Retype the listing that follows, leaving nothing out.

### Exercise inputs

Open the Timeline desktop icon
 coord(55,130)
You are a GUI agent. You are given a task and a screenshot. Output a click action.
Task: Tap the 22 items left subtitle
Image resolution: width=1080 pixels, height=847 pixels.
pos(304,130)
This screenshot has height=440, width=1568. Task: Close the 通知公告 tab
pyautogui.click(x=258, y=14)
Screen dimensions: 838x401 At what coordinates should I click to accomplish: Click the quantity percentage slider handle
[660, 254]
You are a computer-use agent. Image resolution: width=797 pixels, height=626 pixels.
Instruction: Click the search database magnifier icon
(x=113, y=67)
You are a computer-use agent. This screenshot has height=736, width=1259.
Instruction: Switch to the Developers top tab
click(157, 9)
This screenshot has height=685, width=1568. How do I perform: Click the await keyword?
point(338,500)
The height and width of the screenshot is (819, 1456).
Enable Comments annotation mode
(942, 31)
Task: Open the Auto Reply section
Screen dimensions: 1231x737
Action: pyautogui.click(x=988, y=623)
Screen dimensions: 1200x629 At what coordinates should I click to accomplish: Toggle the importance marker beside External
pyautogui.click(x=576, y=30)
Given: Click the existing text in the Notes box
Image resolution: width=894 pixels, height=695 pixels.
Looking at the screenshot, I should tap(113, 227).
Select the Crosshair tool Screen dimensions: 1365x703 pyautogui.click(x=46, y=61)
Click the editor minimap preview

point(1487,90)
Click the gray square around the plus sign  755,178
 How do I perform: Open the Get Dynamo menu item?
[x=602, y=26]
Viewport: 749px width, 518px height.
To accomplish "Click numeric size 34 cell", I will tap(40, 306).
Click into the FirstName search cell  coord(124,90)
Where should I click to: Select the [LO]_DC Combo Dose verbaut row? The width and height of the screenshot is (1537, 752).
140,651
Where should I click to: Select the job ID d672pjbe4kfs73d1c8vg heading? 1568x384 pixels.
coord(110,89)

######

> [Solution to this problem]:
Open the Timeline desktop icon
 coord(55,130)
You are a GUI agent. You are given a task and a screenshot. Output a click action.
Task: Tap the 22 items left subtitle
Image resolution: width=1080 pixels, height=847 pixels.
pos(304,130)
This screenshot has height=440, width=1568. Task: Close the 通知公告 tab
pyautogui.click(x=258, y=14)
Screen dimensions: 838x401 At what coordinates should I click to accomplish: Click the quantity percentage slider handle
[660, 254]
You are a computer-use agent. Image resolution: width=797 pixels, height=626 pixels.
Instruction: Click the search database magnifier icon
(x=113, y=67)
You are a computer-use agent. This screenshot has height=736, width=1259.
Instruction: Switch to the Developers top tab
click(157, 9)
This screenshot has height=685, width=1568. How do I perform: Click the await keyword?
point(338,500)
The height and width of the screenshot is (819, 1456).
Enable Comments annotation mode
(942, 31)
Task: Open the Auto Reply section
Screen dimensions: 1231x737
Action: pyautogui.click(x=988, y=623)
Screen dimensions: 1200x629 At what coordinates should I click to accomplish: Toggle the importance marker beside External
pyautogui.click(x=576, y=30)
Given: Click the existing text in the Notes box
Image resolution: width=894 pixels, height=695 pixels.
Looking at the screenshot, I should tap(113, 227).
Select the Crosshair tool Screen dimensions: 1365x703 pyautogui.click(x=46, y=61)
Click the editor minimap preview

point(1487,90)
Click the gray square around the plus sign  755,178
 How do I perform: Open the Get Dynamo menu item?
[x=602, y=26]
Viewport: 749px width, 518px height.
To accomplish "Click numeric size 34 cell", I will tap(40, 306).
Click into the FirstName search cell  coord(124,90)
Where should I click to: Select the [LO]_DC Combo Dose verbaut row? The width and height of the screenshot is (1537, 752).
140,651
Where should I click to: Select the job ID d672pjbe4kfs73d1c8vg heading? 1568x384 pixels.
coord(110,89)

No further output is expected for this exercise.